Conservative Attacks on 'Big Tech' Are Turning the Constitution on Its Head
No, states can't use the 10th Amendment to overturn the First Amendment.
Throughout my life, conservatives have believed the U.S. Constitution means what its authors intended. While it can sometimes be challenging to apply the document's verbiage to modern times, conservatives know that when the founders wrote, "Congress shall make no law" they meant that, "Congress shall make no law." Easy peasy, as the saying goes.
By contrast, liberals have often championed a "living and breathing" Constitution—one that evolves with the times. They don't mean proper change via amendment, but through "enlightened" court interpretations. Like shamans, liberal justices don't obsess over the founders' intentions, but on truths found in penumbras. Go figure, but their divinations usually conform to their own biases.
In a bizarre twist, conservatives are now sounding like liberal jurists rather than traditionalists on some key constitutional questions. Let's take the First Amendment, which the founders viewed with particular significance given that they placed it, well, first in the Bill of Rights. These days, conservatives are busy reinterpreting its meaning and have been quite creative with their new interpretations and divination.
For instance, Florida's Republican Gov. Ron DeSantis recently signed a law that applies governmental moderating standards to social-media companies. It fines tech companies if they suspend political candidates prior to elections, lets the state attorney general and even private citizens sue these companies if they believe they've been treated unfairly, and gives online publishers a list of enforceable editorial conditions.
That's obviously a government restriction on speech given that the government is mandating that private publishers behave in a certain way. Yet writing in American Spectator, the Heartland Institute's S.T. Karnick has discovered such a novel method of interpreting that law that he would have made former Justice Thurgood Marshall, the late justice who was known for his creative constitutional gyrations, quite proud.
"Defenders of Big Tech routinely argue that these companies have a right to do whatever they want because they are not government entities. That is false," Karnick wrote. "The fact that they are in the private sector does not change the definition of the word" censorship. If we erase the distinction between private censorship (which we all do) and government censorship, however, we essentially erase the First Amendment.
The Constitution forbids Congress specifically from regulating private speech, but then the 14th Amendment applied most of the Bill of Rights to the states and their governments. Karnick also argues that the 10th Amendment gives Florida the right to exercise its authority on this basic-rights issue, which is a rather odd position for a conservative.
If the 10th Amendment, which vests many powers in the states rather than the federal government, can be justified to obliterate constitutionally protected rights, then California can ban firearm ownership, despite what the Second Amendment says. If you don't think rights should apply to tech companies whose decisions anger you, then they might not apply when your decisions anger others.

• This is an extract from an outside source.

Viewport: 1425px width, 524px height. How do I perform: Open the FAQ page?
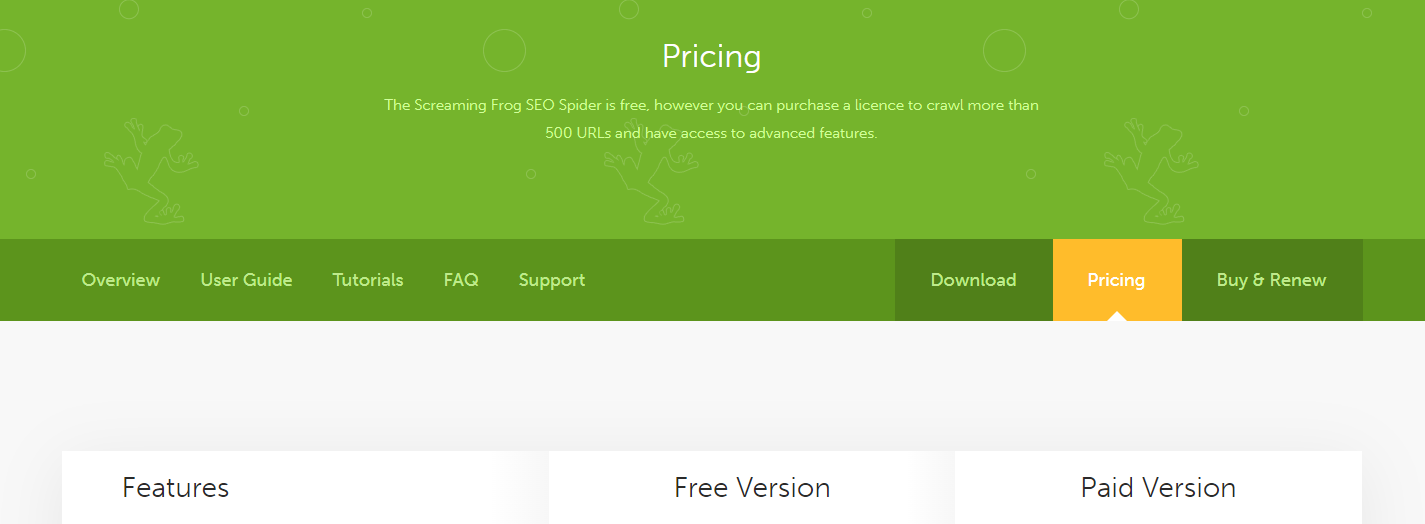[461, 280]

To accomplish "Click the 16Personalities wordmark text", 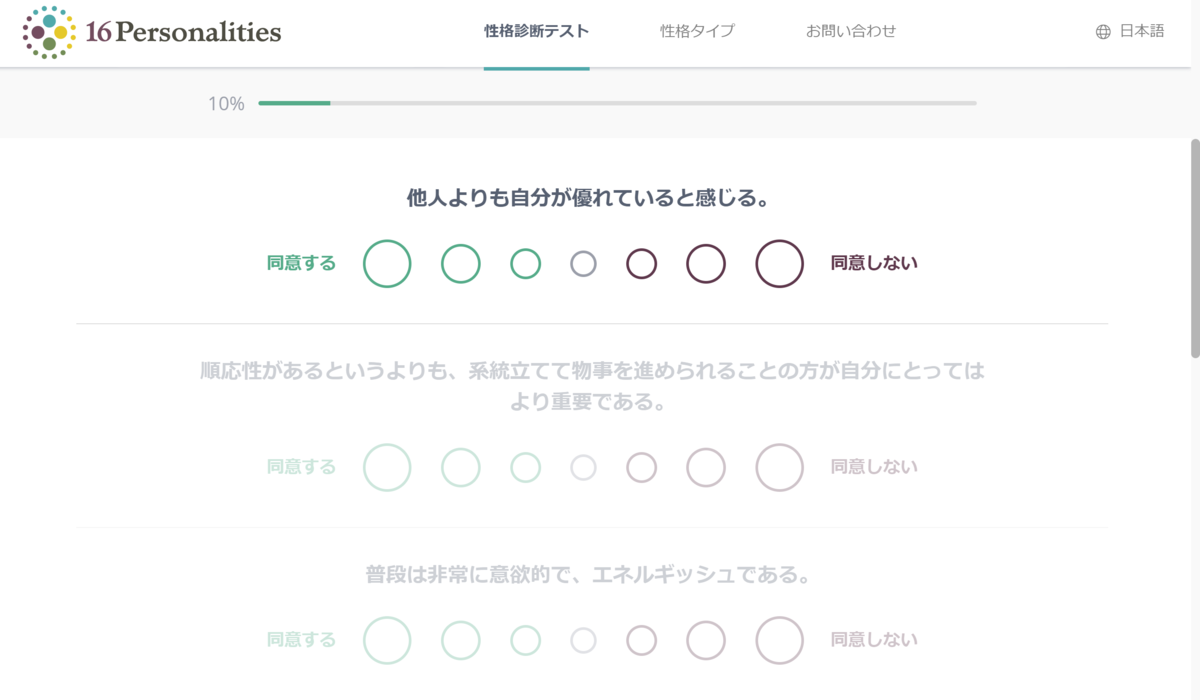I will 184,32.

The "Fairness Doctrine," which mandated equal time for political views on "public" airwaves, offers a template for what conservatives now are suggesting. Its elimination allowed for the proliferation of conservative talk radio, given that such imbalanced programming previously was verboten. What would happen if the Biden administration could force broadcast outlets to balance the views of Mark Levin and Tucker Carlson? Take a guess.
Many of these conservatives are like liberals in another important way. They seek to control private-sector companies because they don't like how they operate. For instance, David Marcus complained in a Fox News column last week about the media's Johnny-come-lately coverage of the theory that the coronavirus emerged from a Chinese laboratory.
Yes, the media mostly treated that story as a conspiracy when Donald Trump had postulated it—but are treating it seriously now that Trump is gone. So what? Publications can print whatever they choose, some do a lousy job and all of them are biased. My conclusion is the media should learn from its mistakes, but Marcus' take is more draconian.
"Nobody is checking the fact checkers, and it is time that changed," he wrote. "It's time for government to regulate the fact checking industry." He named Politifact and Associated Press as examples of organizations that need government oversight as they advise social media—even though they are journalism organizations.
Marcus claims the First Amendment forbids regulation of "in-house" fact checkers, but he carves out the exception for independent checkers—something he appears to have pulled from thin air just like the living-and-breathing jurists. "This may seem antithetical to traditional conservative values of small government," he says, but we ought not be "slaves to orthodoxy."
Perhaps the Biden administration should appoint a regulator to fact-check Marcus' writing for the next few weeks—and then he can report on the experience. Thanks to First Amendment "orthodoxy" that won't happen, but it's time for conservatives to grow a thicker skin and stop attacking the constitutional protections all of us enjoy.